» Task objective
From the line containing "You are a computer-use" through the last line of the entries below, transcribe each line exactly, excluding any picture.
· · · · ·
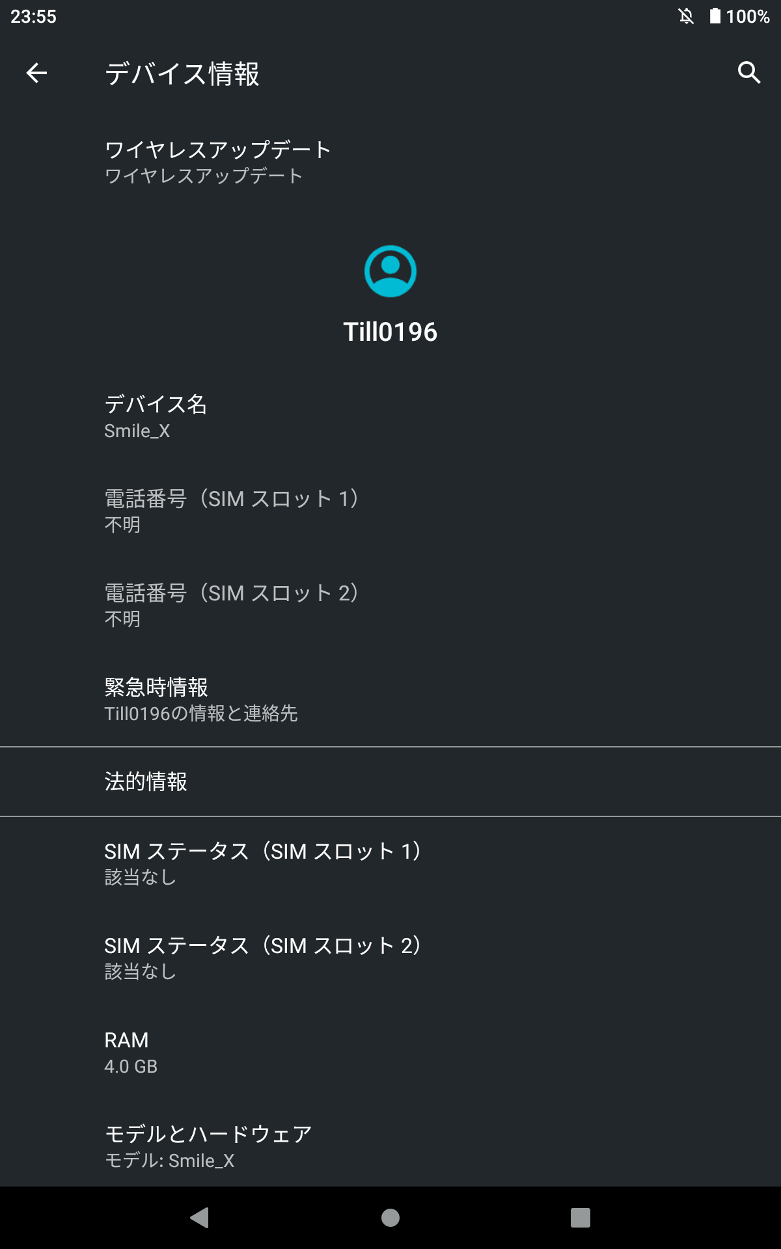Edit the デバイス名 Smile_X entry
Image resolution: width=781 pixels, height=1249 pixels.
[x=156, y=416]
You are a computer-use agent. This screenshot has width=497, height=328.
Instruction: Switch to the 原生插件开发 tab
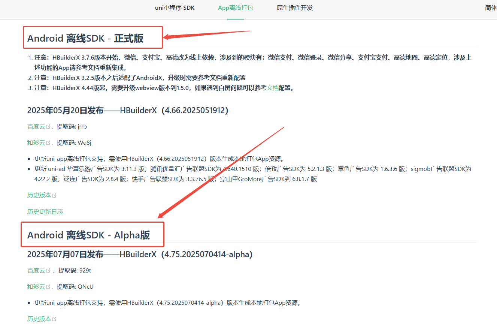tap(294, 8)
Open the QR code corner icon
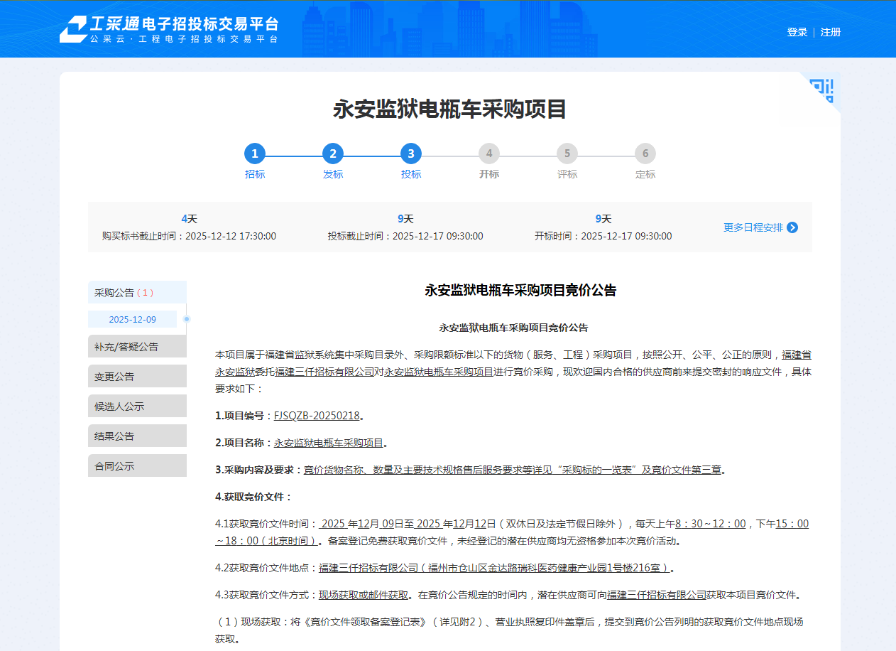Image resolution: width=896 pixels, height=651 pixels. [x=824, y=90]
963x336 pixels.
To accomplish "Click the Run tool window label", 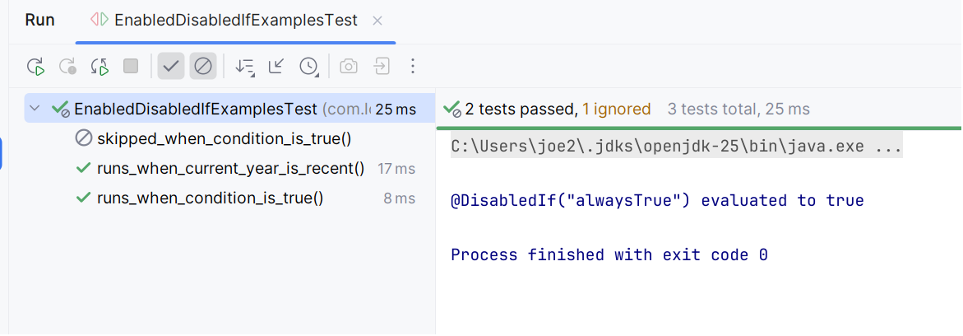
· · · · ·
» Solved problem
You are a computer-use agent. This screenshot has width=497, height=328.
Instruction: Switch to the 原生插件开发 tab
tap(294, 8)
Open the QR code corner icon
Image resolution: width=896 pixels, height=651 pixels. [x=824, y=90]
963x336 pixels.
To accomplish "Click the Run tool window label", 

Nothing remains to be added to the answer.